__Exercise description__: Every line below that holds the word "size" counts once; please tally them and give only the total.

__Data records__:
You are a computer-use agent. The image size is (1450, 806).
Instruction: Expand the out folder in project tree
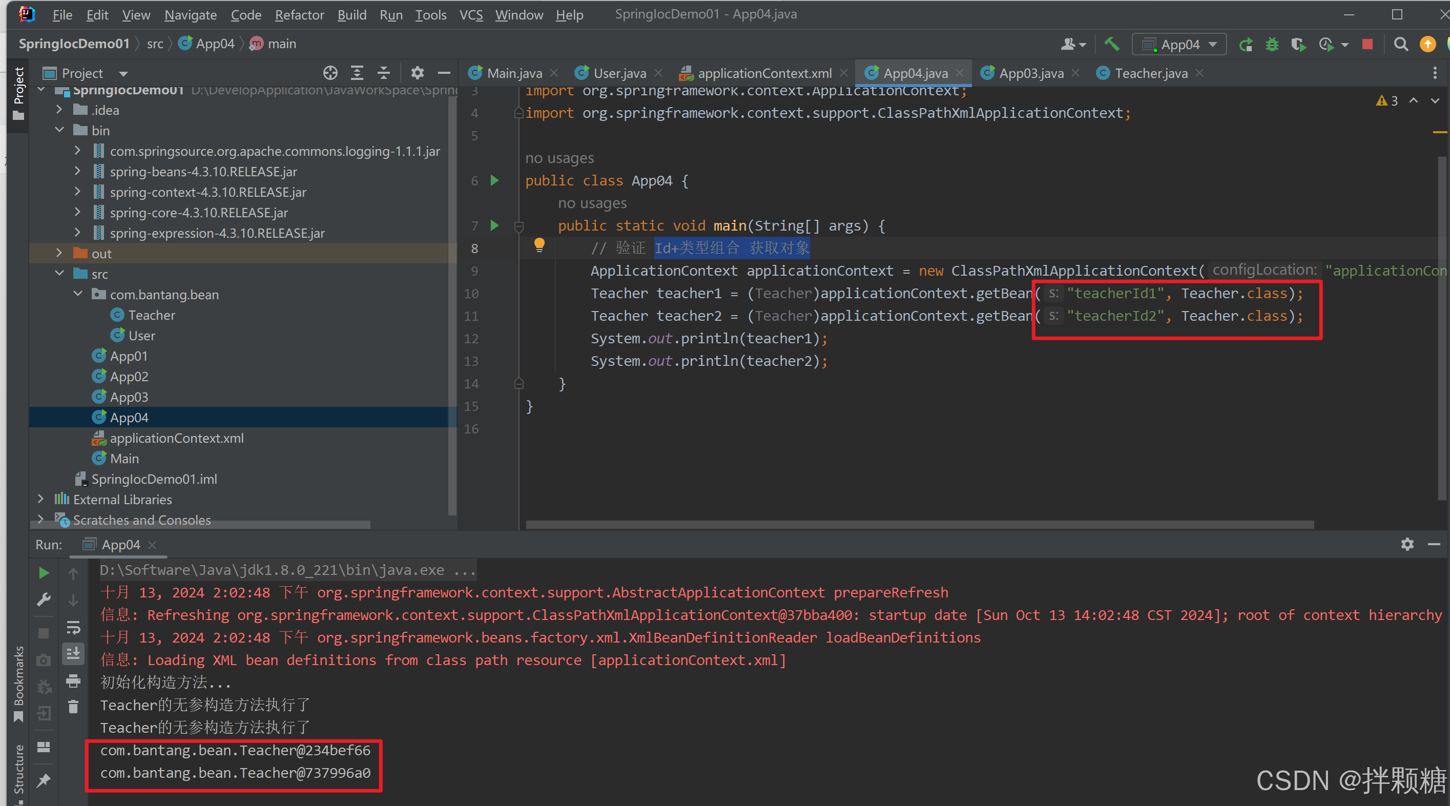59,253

==

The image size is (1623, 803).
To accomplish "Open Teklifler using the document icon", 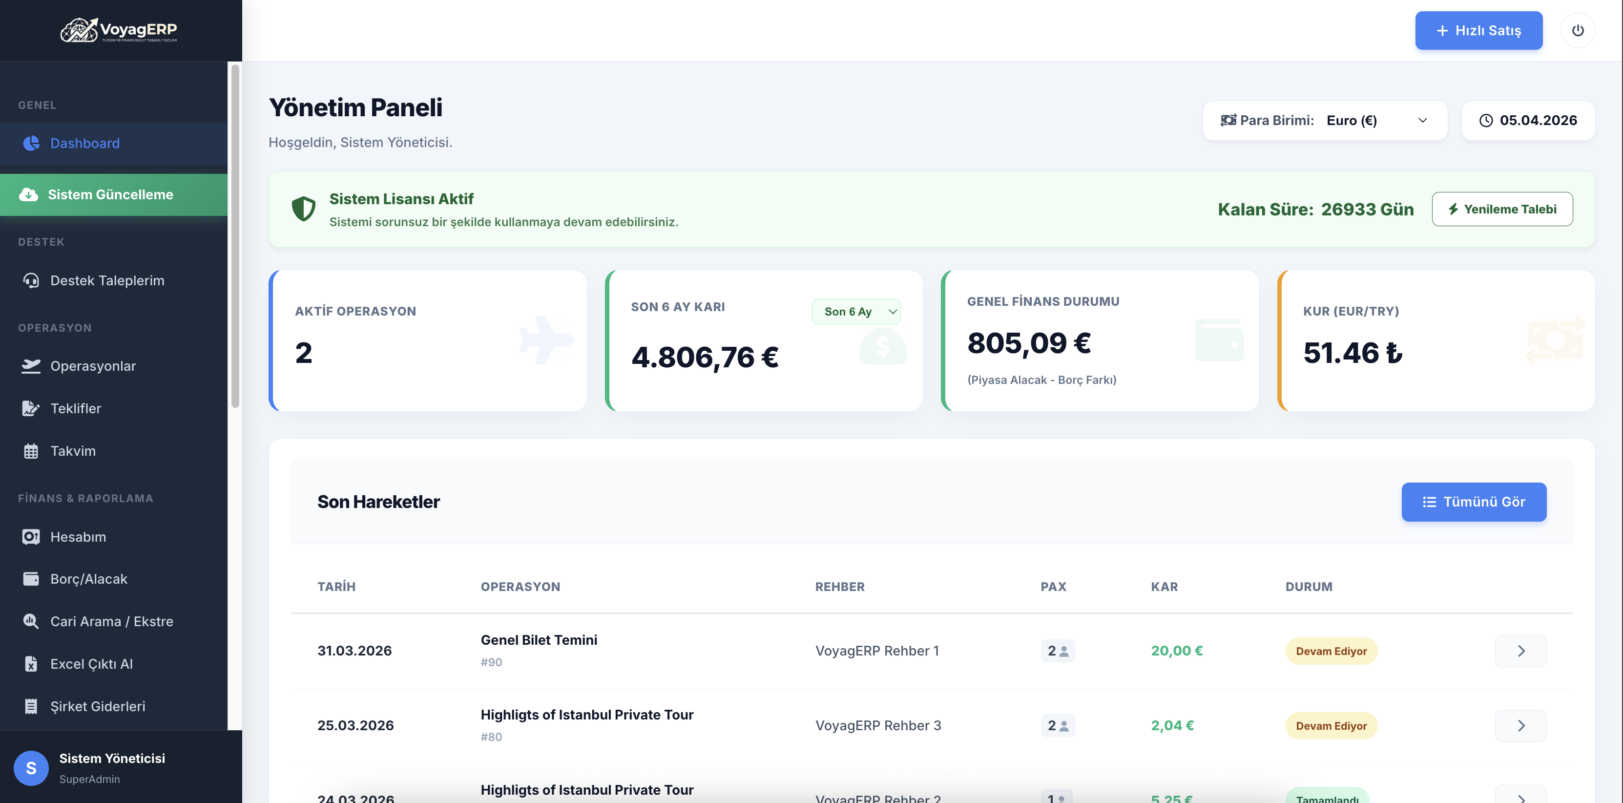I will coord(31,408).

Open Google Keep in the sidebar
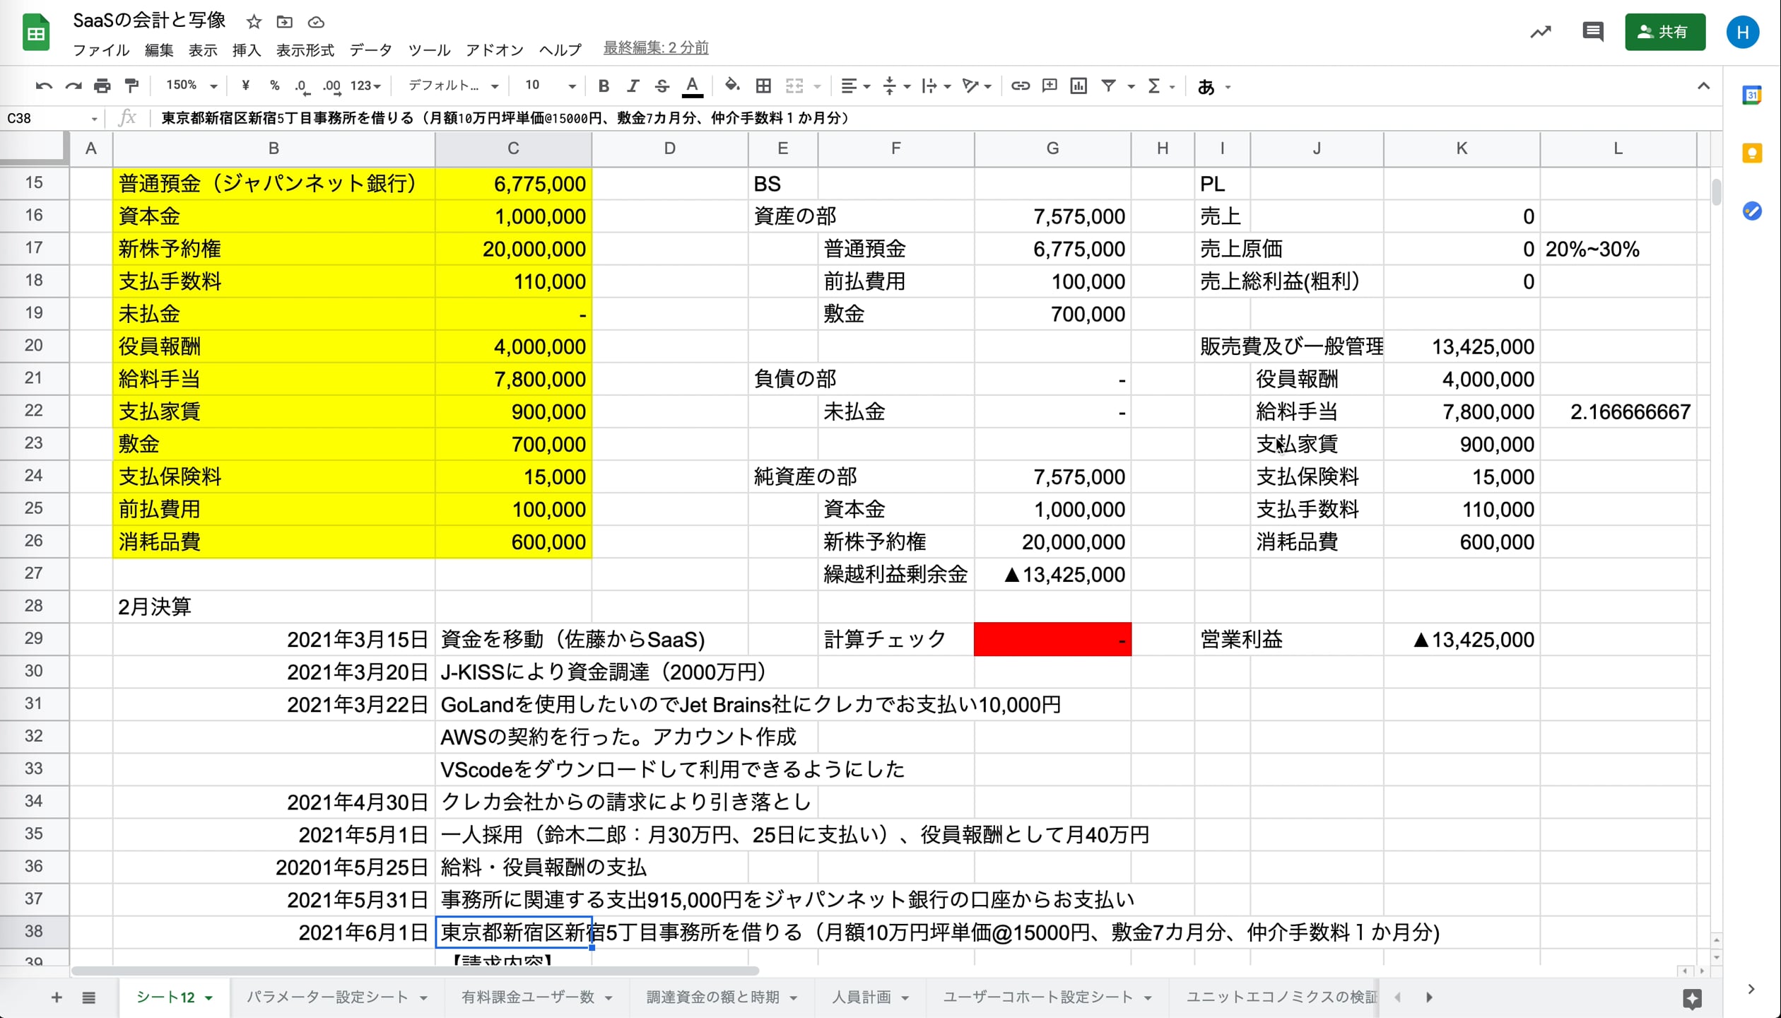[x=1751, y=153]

__Answer box__: 2